Integrating Dataverse 4.x with SolrCloud

Shannon Schlueter

unread,

Feb 2, 2016, 3:02:56 PM2/2/16

to Dataverse Users Community

As part of an ongoing data science initiative at UNC-Charlotte, I would very much like to integrate dataverse within our existing data and analytics platform.

Our platform is based on Cloudera Hadoop CDH 5.5 and integrates Cloudera Search (which is based on solr 4.10.3). Indexing and query distribution in this environment is handled through solrCloud.

I noticed the github issues ( "Indexing: enable Dataverse to use Solr in a distributed environment #1083 " and "Solr: load balancing, fault tolerance, and high availability #2322 " ) which seem to be the beginnings of feature enhancements that would be necessary to integrate Dataverse with SolrCloud. I also noticed the 'Triaged' status, the absence of an FRD, and the lack of an assignee on the later issue. I'm guessing this means that there is no current development related to this?

I'm interested in doing a bit of digging and coding to flush out the requirements/issues with such integration. I noticed Phillips comments in the CONTRIBUTING.md doc

"Before you start coding, please reach out to us either on our dataverse-community Google Group, IRC, or viasup...@dataverse.org to make sure the effort is well coordinated and we avoid merge conflicts."

So, here I am!

I've forked the IQSS/dataverse git to bionary/dataverse and loaded it onto a CentOS 6.7 VM with netbeans and all the prereq's as suggested in the reorg'd installation guide. The basic install went fine and worked great. I then moved to test against solrCloud by rolling out a cloudera quickstart VM. This VM has solrCloud preconfigured as part of the Cloudera Search CDH component. It's running solr 4.10.3 as it's base.

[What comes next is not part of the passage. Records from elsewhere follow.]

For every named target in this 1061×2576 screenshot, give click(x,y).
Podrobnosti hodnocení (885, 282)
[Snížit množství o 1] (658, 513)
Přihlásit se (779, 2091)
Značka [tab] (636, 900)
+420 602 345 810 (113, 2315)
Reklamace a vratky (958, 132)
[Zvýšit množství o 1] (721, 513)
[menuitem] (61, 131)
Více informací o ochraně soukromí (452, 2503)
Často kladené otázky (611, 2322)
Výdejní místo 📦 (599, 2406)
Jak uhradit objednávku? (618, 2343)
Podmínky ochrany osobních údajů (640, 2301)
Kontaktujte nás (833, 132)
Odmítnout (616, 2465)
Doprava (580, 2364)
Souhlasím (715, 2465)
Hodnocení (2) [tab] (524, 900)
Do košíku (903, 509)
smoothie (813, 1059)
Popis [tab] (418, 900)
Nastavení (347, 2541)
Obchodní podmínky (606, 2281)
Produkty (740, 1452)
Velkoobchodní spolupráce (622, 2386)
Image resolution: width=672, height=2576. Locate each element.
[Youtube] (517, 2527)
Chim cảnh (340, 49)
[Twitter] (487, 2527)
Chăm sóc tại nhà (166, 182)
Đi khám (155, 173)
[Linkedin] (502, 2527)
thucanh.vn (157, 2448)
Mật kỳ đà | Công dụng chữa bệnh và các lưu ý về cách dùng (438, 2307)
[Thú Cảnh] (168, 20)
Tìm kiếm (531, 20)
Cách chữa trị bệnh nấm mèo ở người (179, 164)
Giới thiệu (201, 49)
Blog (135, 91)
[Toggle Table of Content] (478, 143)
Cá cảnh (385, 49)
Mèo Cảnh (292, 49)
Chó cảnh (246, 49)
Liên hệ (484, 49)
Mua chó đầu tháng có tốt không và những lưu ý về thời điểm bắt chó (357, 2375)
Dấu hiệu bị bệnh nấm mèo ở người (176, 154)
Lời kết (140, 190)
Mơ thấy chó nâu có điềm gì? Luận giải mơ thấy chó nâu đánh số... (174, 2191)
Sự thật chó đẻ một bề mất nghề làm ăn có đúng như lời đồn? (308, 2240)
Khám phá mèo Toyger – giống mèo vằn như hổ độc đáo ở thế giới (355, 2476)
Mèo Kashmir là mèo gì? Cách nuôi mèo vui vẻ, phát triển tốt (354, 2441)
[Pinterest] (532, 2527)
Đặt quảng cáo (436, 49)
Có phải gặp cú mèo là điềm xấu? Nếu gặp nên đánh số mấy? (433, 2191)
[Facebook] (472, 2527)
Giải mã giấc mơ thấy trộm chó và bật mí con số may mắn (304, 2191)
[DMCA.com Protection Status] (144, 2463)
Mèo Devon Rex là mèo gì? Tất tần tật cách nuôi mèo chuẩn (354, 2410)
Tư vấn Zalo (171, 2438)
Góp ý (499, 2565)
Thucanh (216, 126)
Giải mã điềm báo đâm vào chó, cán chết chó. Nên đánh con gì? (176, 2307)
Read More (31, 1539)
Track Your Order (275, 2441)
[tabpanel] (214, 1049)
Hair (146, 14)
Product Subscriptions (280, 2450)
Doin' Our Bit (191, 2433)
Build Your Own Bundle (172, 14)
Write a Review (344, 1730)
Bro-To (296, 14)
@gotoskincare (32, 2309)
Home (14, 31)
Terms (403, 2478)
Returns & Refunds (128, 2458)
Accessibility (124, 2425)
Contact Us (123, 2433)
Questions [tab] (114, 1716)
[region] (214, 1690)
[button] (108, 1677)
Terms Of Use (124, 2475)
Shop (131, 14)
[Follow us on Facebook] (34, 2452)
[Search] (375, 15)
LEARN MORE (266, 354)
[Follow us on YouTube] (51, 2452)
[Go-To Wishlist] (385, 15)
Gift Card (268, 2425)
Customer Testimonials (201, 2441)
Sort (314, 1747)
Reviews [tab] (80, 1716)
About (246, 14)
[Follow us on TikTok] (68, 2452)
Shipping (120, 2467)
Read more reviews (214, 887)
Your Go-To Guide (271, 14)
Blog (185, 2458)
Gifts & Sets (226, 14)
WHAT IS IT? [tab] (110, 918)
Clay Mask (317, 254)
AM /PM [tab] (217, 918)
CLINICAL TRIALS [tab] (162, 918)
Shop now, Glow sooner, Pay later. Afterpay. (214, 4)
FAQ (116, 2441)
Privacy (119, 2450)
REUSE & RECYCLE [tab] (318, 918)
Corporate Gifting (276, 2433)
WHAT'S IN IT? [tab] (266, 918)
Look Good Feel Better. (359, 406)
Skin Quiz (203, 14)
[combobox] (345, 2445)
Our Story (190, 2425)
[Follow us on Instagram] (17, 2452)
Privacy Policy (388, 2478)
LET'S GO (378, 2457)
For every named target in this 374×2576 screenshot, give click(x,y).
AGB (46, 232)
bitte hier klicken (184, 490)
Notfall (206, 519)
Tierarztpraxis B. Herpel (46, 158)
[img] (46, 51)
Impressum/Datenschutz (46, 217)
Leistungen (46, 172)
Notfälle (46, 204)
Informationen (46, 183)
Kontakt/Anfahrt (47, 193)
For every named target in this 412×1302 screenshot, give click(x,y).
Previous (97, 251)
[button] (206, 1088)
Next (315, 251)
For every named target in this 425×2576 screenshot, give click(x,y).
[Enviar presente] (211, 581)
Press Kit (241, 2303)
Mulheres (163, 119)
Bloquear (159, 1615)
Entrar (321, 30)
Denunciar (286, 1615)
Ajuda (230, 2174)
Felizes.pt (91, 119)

From experience, solrCloud does it's best to abstract it's API such that most indexing and query requests are indistinguishable from those run via a single-host based solr server. With the exception of still having a single point of failure by not querying zookeeper for cloud entry points. That said you can still issue queries to any individual solrCloud server node and expect that it will distribute the query and/or indexing task and collect/return the results.

The hope here was that the addition of Phillips work on the :SolrHostColonPort option would make this "just work". No Joy.

I'm digging into this and was hoping to start a discussion on this thread to determine where the skeletons are in this effort.

Here are a few of the issues that need to be coded/addressed that I've come across so far:

installation/configuration: option to utilize zookeeper based solrCloud host discovery

SolrJ includes a 'smart' client for SolrCloud, which is ZooKeeper aware.

installation/configuration: option to indicate remote solr host in installation scripts

could implement custom dataverse schema.xml loading using solrctl to automate this task
:SolrHostColonPort call in setup-all.sh to configure for dataverse
altered solr/update call in setup-all.sh to use remote solr host

sidenote: (with solr 4 update/json is no longer necessary as the update request header understands what to do with json input)

installation/configuration: option to indicate a solr collection id in installation scripts

solrCloud doesn't like URI's that don't explicitly declare a solr collection. For instance the existing call to "/solr/update/json?commit=true ..." fails when pointed at a solrCloud host. However a call to "/solr/collection1/update/json?commit=true ..."
this might open up an avenue for associating individual dataverses with their own solr collection to enable customized index authorization and more highly distributed/partitioned indexing

installation/configuration: option to indicate TLS/SSL (https://) for solr host

This looks like it would effect the solrServer <HttpSolrServer> object instantiation in edu.harvard.iq.dataverse.search.IndexServiceBean.java and possibly elsewhere.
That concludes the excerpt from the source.